この点について、ローマーが1986年に発表し、今回のノーベル賞受賞の発端となる論文で表1を提示し、疑問を投げかけた。

出所 “Increasing Returns and Long-Run Growth,” Paul M. Romer,
The Journal of Political Economy, Vol. 94, No. 5. , 1986
表1は米国における1800年から各40年間における年平均一人当たりGDP成長率を示したものである。この表によると、米国は経済が成長しても経済成長率は低下することはなく、むしろ上昇傾向にあることが示されている。したがって、この事実は図1でみてきたソローの経済成長論と矛盾することとなる。彼はこの点に関して、「生産関数のシフト」に注目し、図2に示されているように「知識や技術進歩によって、生産関数が上方にシフトする」ことで、経済成長がその発展とともに低下せず、上昇する可能性があることを提示した。

図2
「知識」とは「労働者の生産における知識」を示し、例えば周囲に知識の高い労働者がいるとその労働者から知識を学ぶことにより、自分の知識も上昇するなどのような「正の外部性」があることを指摘した。また「技術進歩」については、企業が生産に用いる新しい資本を発明・開発することで特許を得て利益をあげることにより、結果として国全体の生産効率が上がることを示した。

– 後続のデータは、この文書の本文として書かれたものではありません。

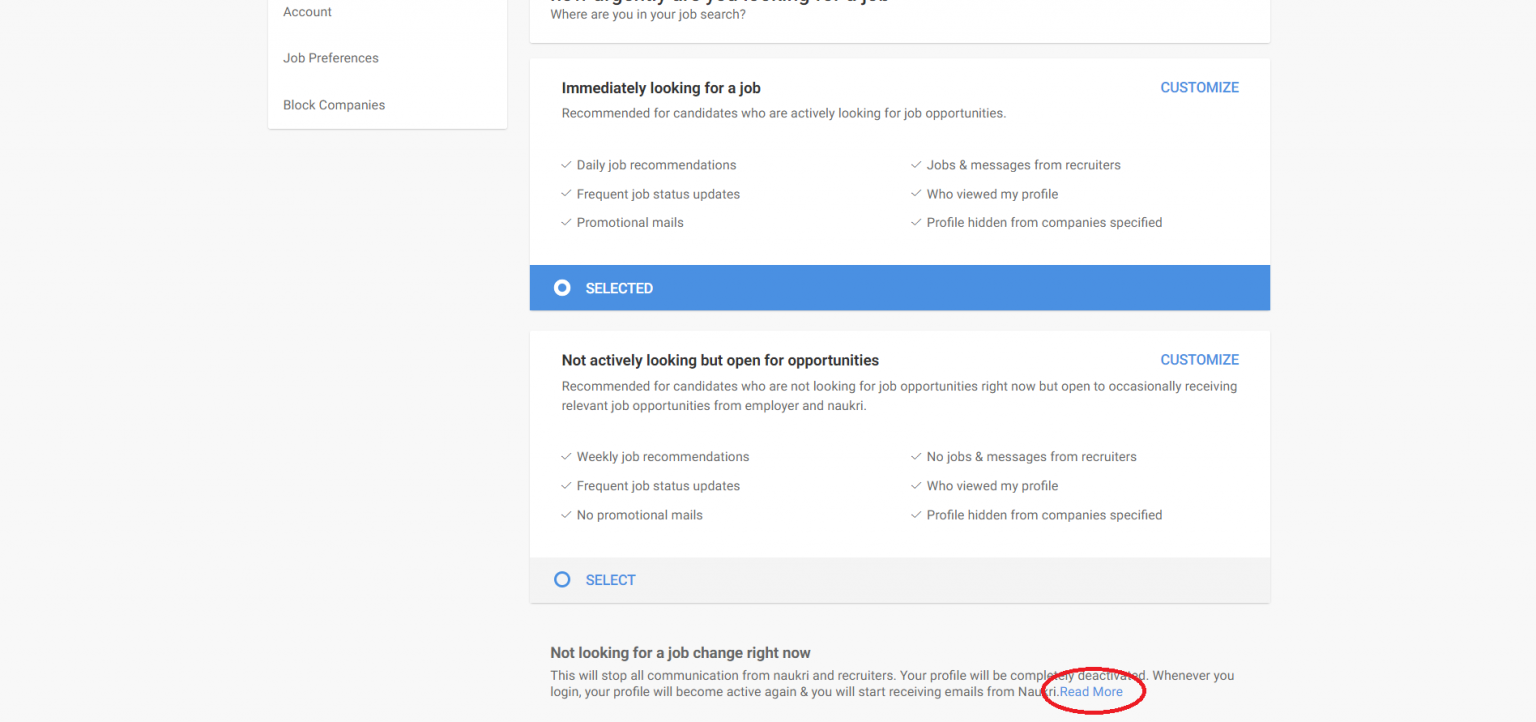Click checkmark beside Daily job recommendations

ソローの経済成長論においても、生産関数のシフトは経済発展にとって重要であることが指摘されていたが、この場合、それは「天から降ってくる技術進歩(外生的技術進歩)」と考えられ、それがなぜ、どのような理由によって決定されるのかについて、必ずしも十分な議論がなされてはこなかった。対照的に1986年のローマーの研究以降の経済成長論では「何が生産関数を上方にシフトさせるのか?」ということについて、内生的経済成長論として多くの研究者によって分析がなされ、それらは例えば「貿易」、「金融」、「政府によるインフラ整備」、「行政の効率性」など様々な要因があることが指摘されている。このように、経済成長に関して、「生産関数のシフト」というより本質的な問題について、より多くの研究者に影響を与えた点が、ローマーの功績として挙げることができよう。